Now is a good time to get your silage analysed to ensure that you have results on hand before animals are housed.

Poor performing calves

Every group of calves has a number of animals that are not performing at the level expected or required.

They may have been sick earlier in life, are getting bullied at the meal trough etc, but for one reason or another they are not doing the same thrive as their comrades.

If you haven't done so already, now is a good time to pull out the weakest 10 to 15pc of calves and keep them in a separate group.

This group needs some tender loving care and should be placed in a small paddock of good quality after grass preferably close to the yard where they can get extra meal twice per day.

At housing, this group should be penned together so that the bigger cattle are not bullying them away from the trough.

The extra meal feeding can continue in order to try and get them back on target with the remaining calves.

Meal feeding at grass

The energy content of grass naturally declines in the autumn, from a position where it may have been supporting an average daily gain (ADG) of 0.9-1kg to a point where it may now only be supporting between 0.5 and 0.7kgs of an ADG depending on quality.

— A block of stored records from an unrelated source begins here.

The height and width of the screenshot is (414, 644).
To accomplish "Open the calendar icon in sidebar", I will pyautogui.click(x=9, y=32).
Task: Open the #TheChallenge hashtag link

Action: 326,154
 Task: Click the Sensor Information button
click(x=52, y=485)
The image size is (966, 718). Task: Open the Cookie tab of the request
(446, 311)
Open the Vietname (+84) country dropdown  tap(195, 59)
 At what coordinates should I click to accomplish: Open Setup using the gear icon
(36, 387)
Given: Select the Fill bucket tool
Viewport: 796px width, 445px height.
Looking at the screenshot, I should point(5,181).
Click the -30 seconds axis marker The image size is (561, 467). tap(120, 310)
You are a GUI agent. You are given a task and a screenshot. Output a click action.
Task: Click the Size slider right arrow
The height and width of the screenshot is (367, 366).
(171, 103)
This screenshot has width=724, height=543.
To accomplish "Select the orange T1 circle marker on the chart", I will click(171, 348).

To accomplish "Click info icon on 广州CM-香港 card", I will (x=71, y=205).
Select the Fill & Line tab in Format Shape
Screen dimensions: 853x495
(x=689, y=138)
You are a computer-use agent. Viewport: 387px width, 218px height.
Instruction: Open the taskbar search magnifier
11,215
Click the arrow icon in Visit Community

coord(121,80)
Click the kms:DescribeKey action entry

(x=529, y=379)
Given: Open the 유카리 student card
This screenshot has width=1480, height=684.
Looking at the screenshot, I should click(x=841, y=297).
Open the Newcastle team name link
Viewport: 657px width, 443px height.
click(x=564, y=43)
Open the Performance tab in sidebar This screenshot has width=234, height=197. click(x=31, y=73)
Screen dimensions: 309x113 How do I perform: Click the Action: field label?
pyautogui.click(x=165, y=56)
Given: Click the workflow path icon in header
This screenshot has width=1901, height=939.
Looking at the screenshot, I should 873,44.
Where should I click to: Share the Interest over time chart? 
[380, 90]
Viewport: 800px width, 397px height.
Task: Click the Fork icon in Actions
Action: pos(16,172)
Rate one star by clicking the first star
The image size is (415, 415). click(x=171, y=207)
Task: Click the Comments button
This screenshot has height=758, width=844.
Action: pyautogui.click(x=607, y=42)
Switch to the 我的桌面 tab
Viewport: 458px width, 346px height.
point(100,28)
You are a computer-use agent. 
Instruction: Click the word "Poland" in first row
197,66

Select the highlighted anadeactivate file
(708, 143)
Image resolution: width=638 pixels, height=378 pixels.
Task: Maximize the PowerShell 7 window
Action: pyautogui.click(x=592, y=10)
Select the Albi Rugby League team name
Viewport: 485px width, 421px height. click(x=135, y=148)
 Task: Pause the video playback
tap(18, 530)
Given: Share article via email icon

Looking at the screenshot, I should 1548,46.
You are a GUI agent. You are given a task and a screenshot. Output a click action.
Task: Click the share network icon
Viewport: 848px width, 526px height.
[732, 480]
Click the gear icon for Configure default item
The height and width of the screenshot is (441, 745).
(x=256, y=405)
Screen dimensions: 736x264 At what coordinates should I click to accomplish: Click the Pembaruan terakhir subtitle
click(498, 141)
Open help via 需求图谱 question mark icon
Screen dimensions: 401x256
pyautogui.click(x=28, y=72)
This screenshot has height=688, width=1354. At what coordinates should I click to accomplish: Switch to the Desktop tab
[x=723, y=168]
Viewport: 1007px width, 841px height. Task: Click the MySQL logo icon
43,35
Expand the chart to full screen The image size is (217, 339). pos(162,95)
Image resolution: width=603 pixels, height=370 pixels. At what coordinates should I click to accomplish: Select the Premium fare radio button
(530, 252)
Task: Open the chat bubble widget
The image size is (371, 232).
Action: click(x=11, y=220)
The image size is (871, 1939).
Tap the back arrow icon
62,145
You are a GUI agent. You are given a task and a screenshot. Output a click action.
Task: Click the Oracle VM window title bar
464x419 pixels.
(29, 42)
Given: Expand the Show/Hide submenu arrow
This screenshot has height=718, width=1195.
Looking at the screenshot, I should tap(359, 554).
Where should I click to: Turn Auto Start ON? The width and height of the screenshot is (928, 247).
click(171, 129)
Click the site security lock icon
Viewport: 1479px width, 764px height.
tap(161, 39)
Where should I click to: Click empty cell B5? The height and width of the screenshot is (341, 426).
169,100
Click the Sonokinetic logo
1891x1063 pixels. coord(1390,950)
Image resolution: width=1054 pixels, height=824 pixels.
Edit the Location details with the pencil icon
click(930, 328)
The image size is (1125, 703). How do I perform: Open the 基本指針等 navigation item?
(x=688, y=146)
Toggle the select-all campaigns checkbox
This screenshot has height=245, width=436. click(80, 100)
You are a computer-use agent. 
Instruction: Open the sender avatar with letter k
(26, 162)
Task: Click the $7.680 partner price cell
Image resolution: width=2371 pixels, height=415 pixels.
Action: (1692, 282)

To ensure that calves keep up a good level of daily gain, the meal supplementation should now be increased to counteract the lower energy and the lower level of dry matter in the grass.

Calves should be receiving 1.5 to 2kgs of meal per day.

This will help to maintain performance, reduce stress thereby helping in reducing respiratory sickness.

Finishing steers and heifers at grass should be fed 0.5kg meal per 100kg live weight, eg 3kg per day to a 600kg steer, where the grass quality is very good.

Feed 1kg meal per 100kg live weight, eg 6kg per day to a 600kg steer, where grass is scarce or of lower quality.